The facts in the case are substantially as follows: On May 23, 1918, the defendant, Weller, who is a dealer in automobiles, sold an automobile to one Leon Miller upon a conditional contract of sale executed in the customary form. This contract recited the purchase price at $502.40, admitted payment of $150 at the time of the execution of the contract, and provided for the payment of the balance in monthly installments of $52.40 one month from date and $50 each month thereafter until paid. On May 27, 1918, the defendant sold the contract for cash at a discount to Ashley & Rumelin, Bankers, and assigned the contract to them, and guaranteed to the bank the payment of all monthly installments and all moneys due or to become due under the contract. At the time of the transaction Weller arranged to have the automobile insured, and on May 29, 1918, the plaintiff issued an insurance policy, in which L. Miller was named as the assured and the automobile was insured against fire and theft. The policy recited that the assured had purchased the car for $500, and had fully paid for the same, except "350.00 balance monthly payments." To the policy was attached a conversion clause in favor of Ashley & Rumelin, Bankers, reciting that the automobile had been sold under a conditional sales contract, loss "payable to the said vendor and the said vendee as their respective interests may appear." In consideration of $2 additional premium the company insured the vendor against all the direct loss or damage caused by the wrongful conversion of the automobile by the vendee, Miller.

Shortly after the issuance of the insurance policy, and before any further payments were made on the purchase price, the automobile was converted by Leon Miller, and no trace was thereafter found either of the automobile or of Miller. Thereupon the bank called upon the insurance company to make good its loss resulting from the conversion. The insurance company paid the bank $300, and took an assignment of the conditional contract of sale and the guaranty of Weller, refusing to pay the balance of $52.40, for the reason, as stated in plaintiff's brief, that the latter sum "did not in reality represent any part of the purchase price of the automobile, but represented brokerage charges, insurance premium, and costs of transfer of license fee, which had been tacked on and added to the purchase price of the automobile by the defendant Weller." After receiving the $300 from the insurance company, the bank required the defendant, Weller, under his guaranty, to pay the balance of $52.40 and also the interest due under the contract, which Weller did.

The plaintiff submits that after the issuance of the policy the bank was in this position:

"It had legal title to the automobile under contract of sale to Leon Miller, and was secured as to the balance of the purchase price under the contract in two ways: First, by the guaranty of the defendant, Weller; and, second, by the insurance policy issued by the plaintiff insurance company."

The insurance company claims in this action that it has a right to be subrogated to the rights of Ashley & Rumelin, Bankers, and is therefore entitled to recover the $300 which it paid from the defendant Weller on his guaranty. It is fairly shown by the testimony on behalf of the plaintiff that the policy of insurance was issued upon the request of the defendant, Weller, and that he paid the insurance premium. The defendant therefore claims that the plaintiff insurance company is not entitled to the right of subrogation as against him.
________________________
> [TO BE DONE]
• A. According to the case summary, on what date did the plaintiff issue the insurance policy on the automobile?
• B. Repeat word for word the part of the case summary that opens with the words containing "The insurance company claims" and closes with "as against him.".
The entries that come after this are not needed.
________________________
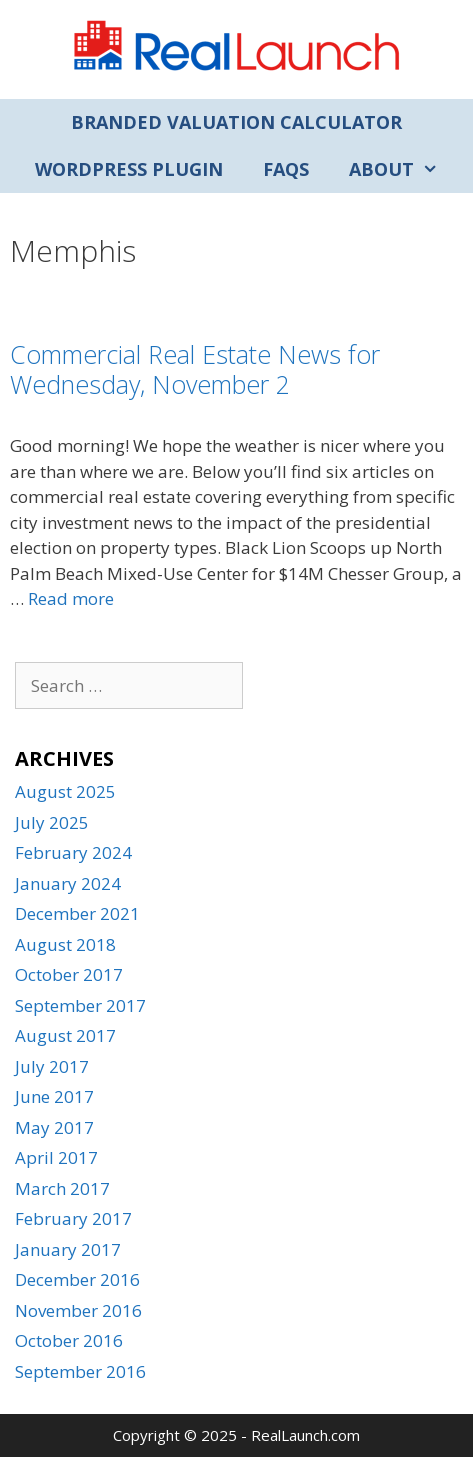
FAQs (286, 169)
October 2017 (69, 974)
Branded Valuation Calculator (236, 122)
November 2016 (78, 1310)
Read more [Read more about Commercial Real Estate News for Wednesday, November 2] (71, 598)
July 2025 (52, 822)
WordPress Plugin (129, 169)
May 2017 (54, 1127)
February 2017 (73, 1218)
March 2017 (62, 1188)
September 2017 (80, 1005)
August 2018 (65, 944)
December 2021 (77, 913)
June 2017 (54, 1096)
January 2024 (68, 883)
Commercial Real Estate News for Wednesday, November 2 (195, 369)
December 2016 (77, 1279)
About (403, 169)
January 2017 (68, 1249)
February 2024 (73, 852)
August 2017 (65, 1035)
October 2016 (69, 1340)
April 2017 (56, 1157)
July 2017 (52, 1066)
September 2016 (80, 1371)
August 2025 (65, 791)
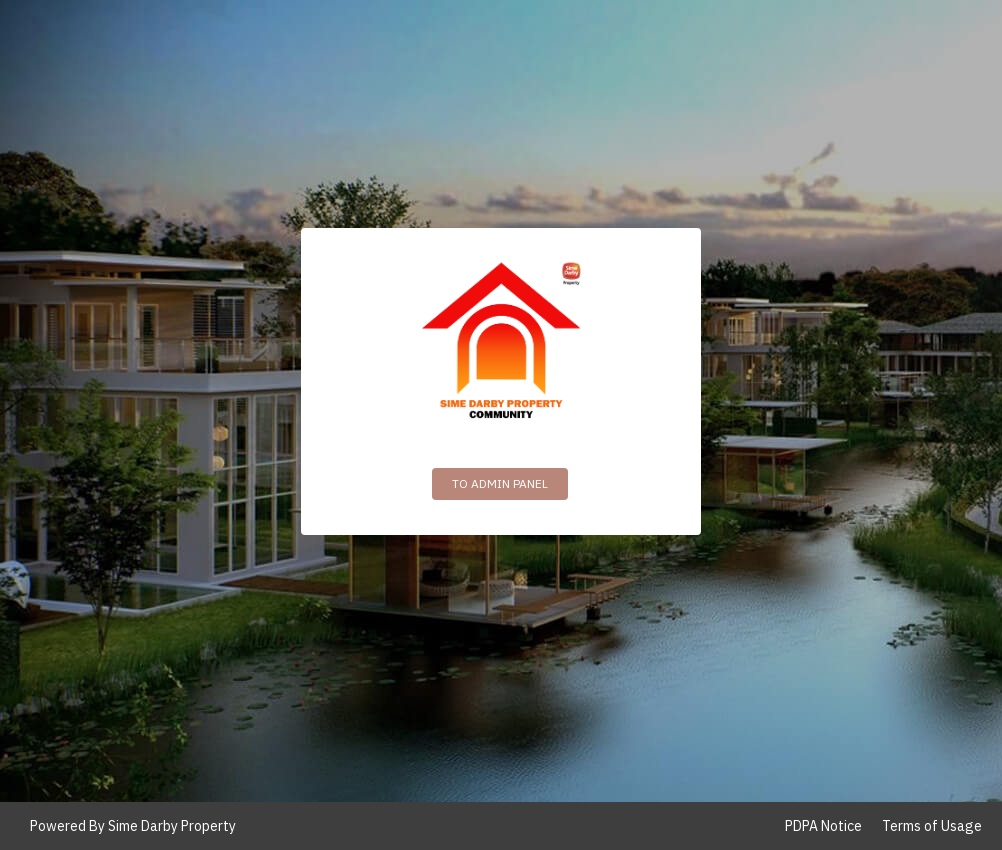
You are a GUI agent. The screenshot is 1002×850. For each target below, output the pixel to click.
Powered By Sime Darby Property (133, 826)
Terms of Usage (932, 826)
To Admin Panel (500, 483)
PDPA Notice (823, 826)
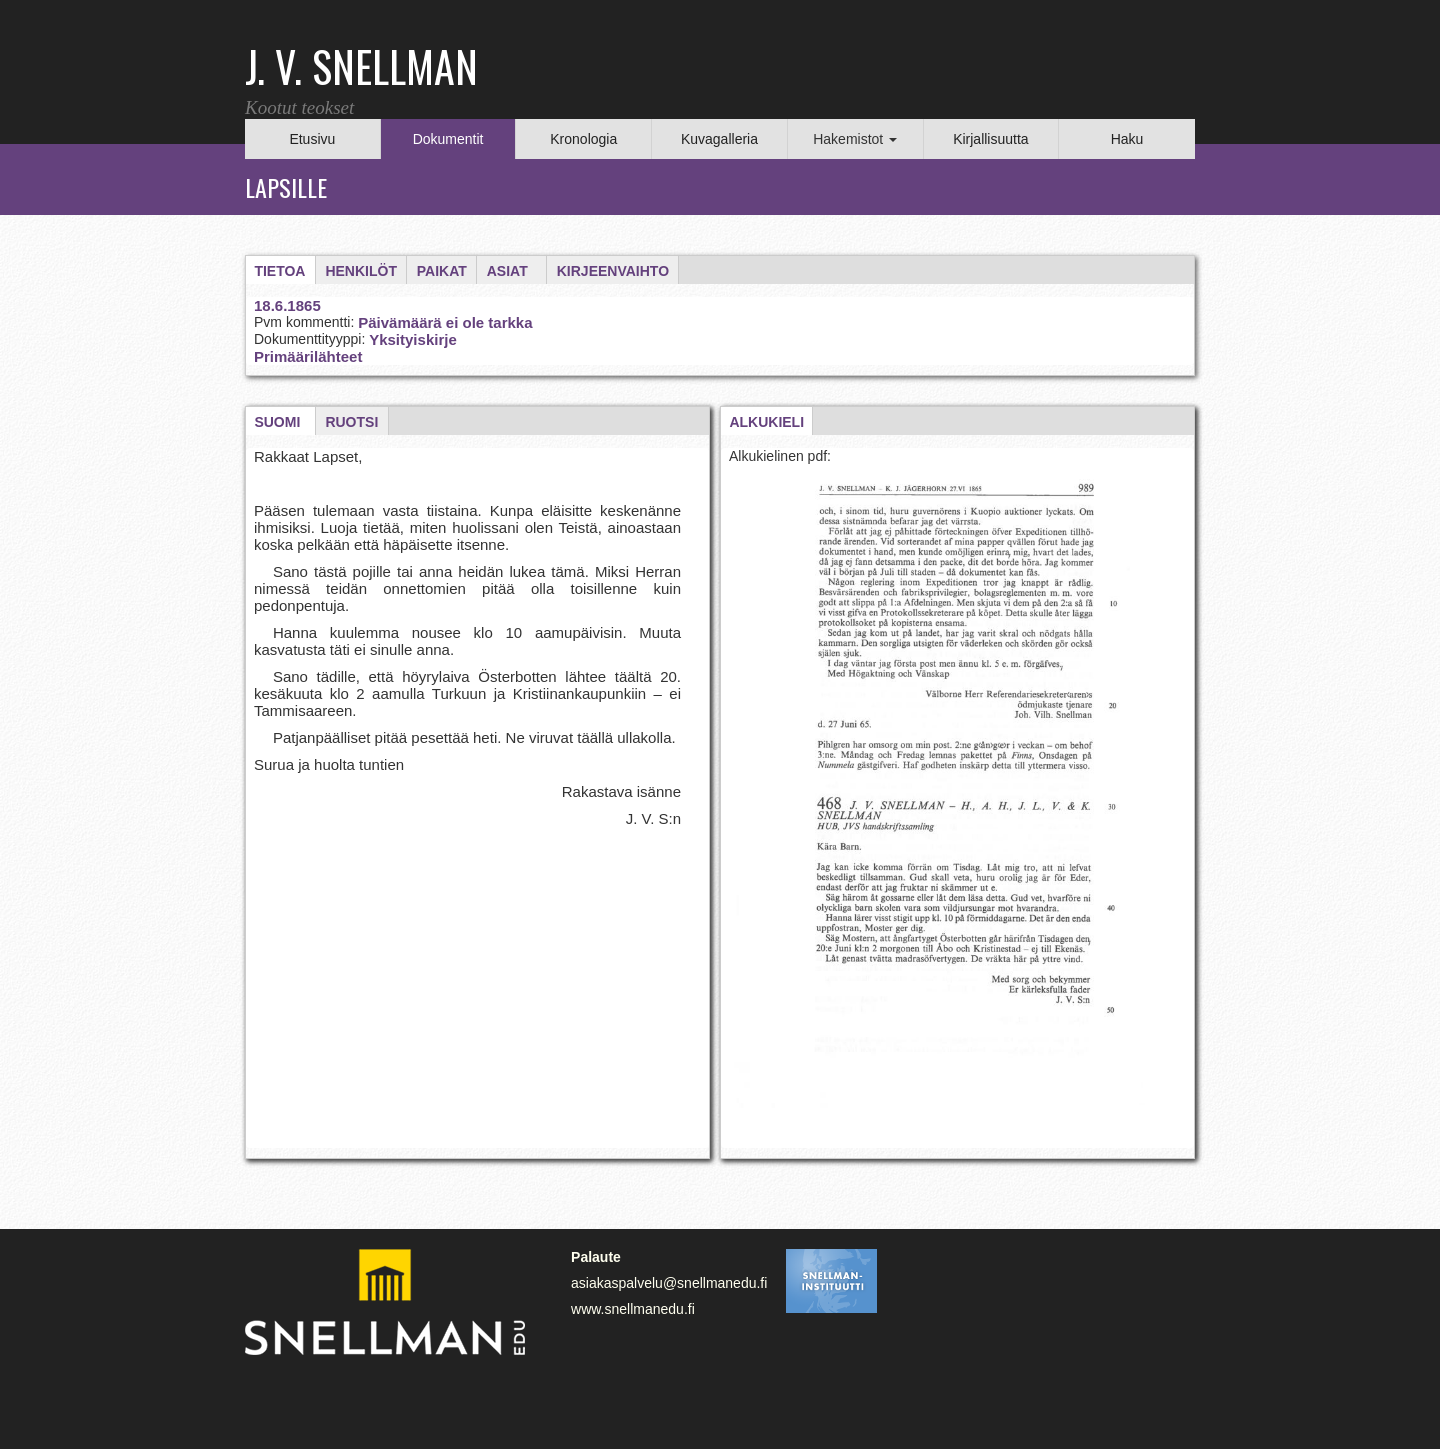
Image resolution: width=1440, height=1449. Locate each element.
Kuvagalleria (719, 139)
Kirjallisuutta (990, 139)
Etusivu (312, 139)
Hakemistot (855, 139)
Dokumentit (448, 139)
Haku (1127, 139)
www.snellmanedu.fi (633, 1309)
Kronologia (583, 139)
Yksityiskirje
________________________
> [SOLUTIONS TO THE PROBLEMS]
• A. May 29, 1918.

• B.
The insurance company claims in this action that it has a right to be subrogated to the rights of Ashley & Rumelin, Bankers, and is therefore entitled to recover the $300 which it paid from the defendant Weller on his guaranty. It is fairly shown by the testimony on behalf of the plaintiff that the policy of insurance was issued upon the request of the defendant, Weller, and that he paid the insurance premium. The defendant therefore claims that the plaintiff insurance company is not entitled to the right of subrogation as against him.